Work item.
Return all of the following entries as written, but without the images.

Information supplied.
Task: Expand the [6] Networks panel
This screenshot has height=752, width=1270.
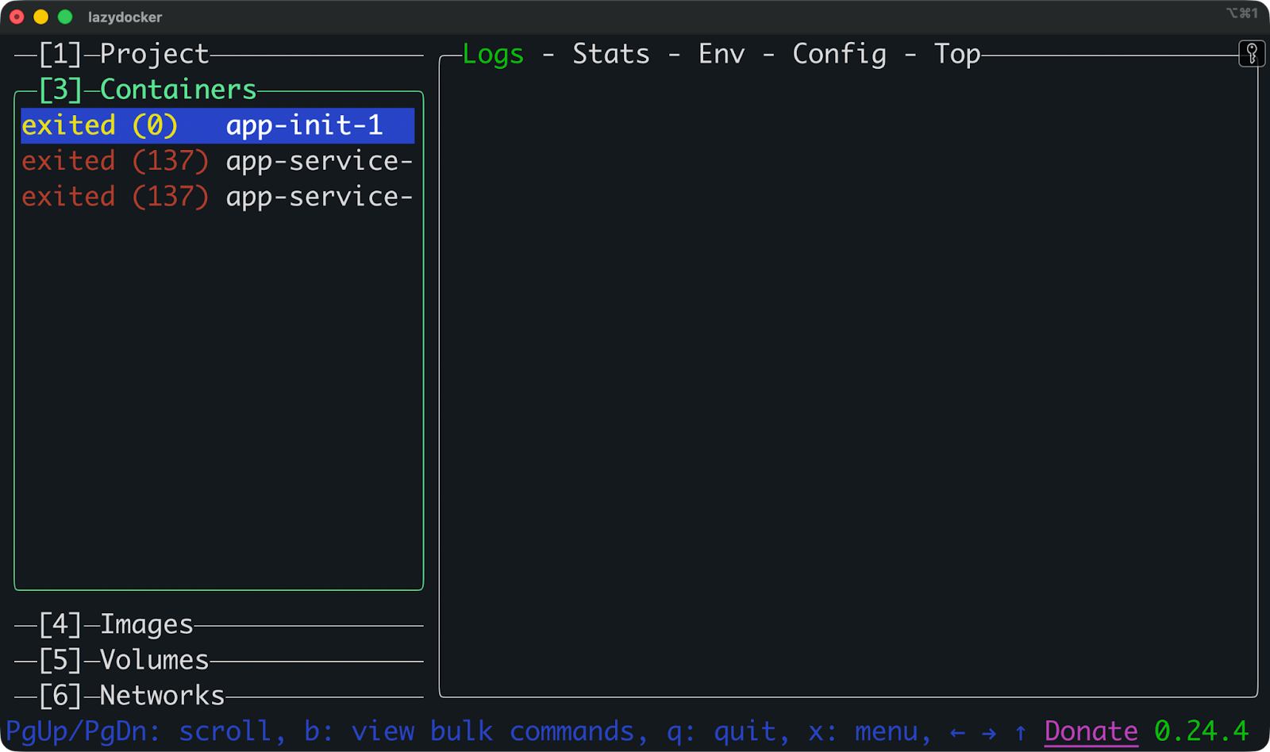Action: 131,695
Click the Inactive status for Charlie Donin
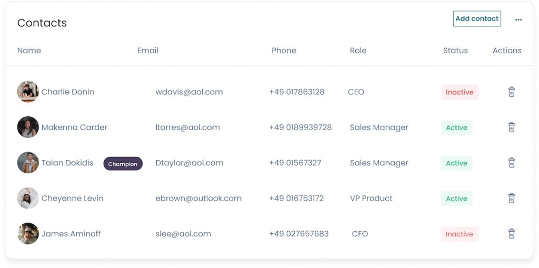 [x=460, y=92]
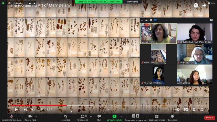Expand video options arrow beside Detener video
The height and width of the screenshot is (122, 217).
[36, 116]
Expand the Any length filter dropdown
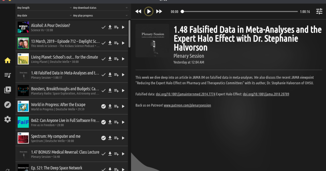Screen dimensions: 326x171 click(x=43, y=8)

Solution to this exercise.
Task: Expand the [6] Networks panel
This screenshot has height=752, width=1270.
Action: 131,695
Click the Inactive status for Charlie Donin
 [x=460, y=92]
Expand video options arrow beside Detener video
The height and width of the screenshot is (122, 217).
[36, 116]
Expand the Any length filter dropdown
Screen dimensions: 326x171 click(x=43, y=8)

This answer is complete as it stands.